* _PROVIDED PASSAGE_:
+-------+

Bill Text: CA ACR146 | 2015-2016 | Regular Session | Amended

NOTE: There are more recent revisions of this legislation. Read Latest Draft
Bill Title: Civil rights: Roberto Alvarez v. Board of Trustees of the Lemon Grove School District.

Spectrum: Slight Partisan Bill (Democrat 49-26-1)

Status: (Passed) 2016-05-05 - Chaptered by Secretary of State - Res. Chapter 33, Statutes of 2016. [ACR146 Detail]

Download: California-2015-ACR146-Amended.html
BILL NUMBER: ACR 146	AMENDED
	BILL TEXT

	AMENDED IN ASSEMBLY  APRIL 7, 2016

INTRODUCED BY   Assembly Member Weber
   (Principal coauthors: Senators Anderson, Block, and Hueso)
    (   Coauthors:   Assembly Members 
 Achadjian,   Alejo,   Travis Allen,  
Atkins,   Baker,   Bigelow,   Bloom,
  Bonilla,   Bonta,   Brough,  
Brown,   Burke,   Calderon,   Chang, 
 Chau,   Chávez,   Chiu,   Chu, 
 Cooley,  Cooper,   Dababneh,  
Dahle,   Daly,   Dodd,   Eggman, 
 Frazier,   Gallagher,  Cristina Garcia, 
 Eduardo Garcia,   Gatto,   Gipson,  
Gomez,   Gonzalez,   Gordon,   Grove,
  Hadley,   Harper,   Roger Hernández,
  Holden,   Irwin,  Jones,  
Jones-Sawyer,   Kim,   Lackey,   Linder,
  Lopez,   Maienschein,   Mathis, 
 Mayes,   McCarty,   Medina,  
Melendez,   Mullin,   Nazarian,  
Obernolte,   O'Donnell,   Olsen,  
Patterson,   Quirk,   Rendon,  
Ridley-Thomas,   Rodriguez,   Salas,  
Steinorth,   Mark Stone,   Thurmond,  
Ting,   Wagner,   Waldron,   Wilk, 
 Williams,   and Wood   ) 

                        FEBRUARY 29, 2016

   Relative to commemorating the 85th anniversary of Roberto Alvarez
v. Board of Trustees of the Lemon Grove School District.


	LEGISLATIVE COUNSEL'S DIGEST


   ACR 146, as amended, Weber. Civil rights: Roberto Alvarez v. Board
of Trustees of the Lemon Grove School District.
   This measure would commemorate March 30, 2016, as the 85th
anniversary of the historic ruling in the case of Roberto Alvarez v.

+-------+

* _SUPPLIED MATERIAL_:
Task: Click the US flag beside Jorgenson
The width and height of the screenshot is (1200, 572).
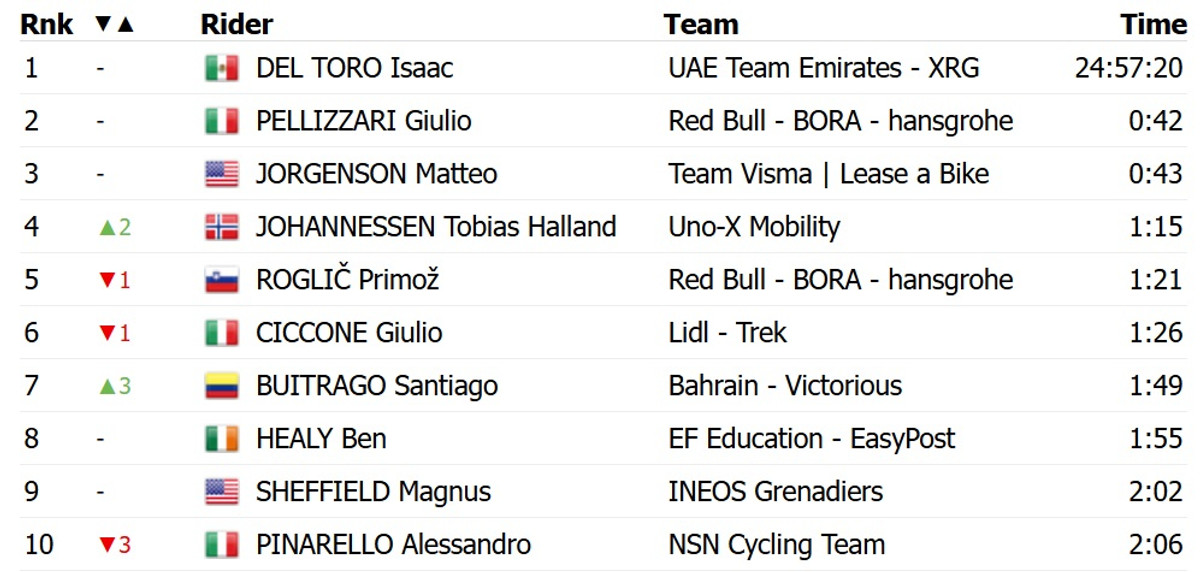Action: 221,174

+-------+

* _EXERCISE OBJECTIVE_: Could you reproduce the bill text above word for word, starting at "NOTE: There are" and ending at "Alvarez v. Board of Trustees of the Lemon Grove School District."?

* _PROBLEM SOLUTION_:
NOTE: There are more recent revisions of this legislation. Read Latest Draft
Bill Title: Civil rights: Roberto Alvarez v. Board of Trustees of the Lemon Grove School District.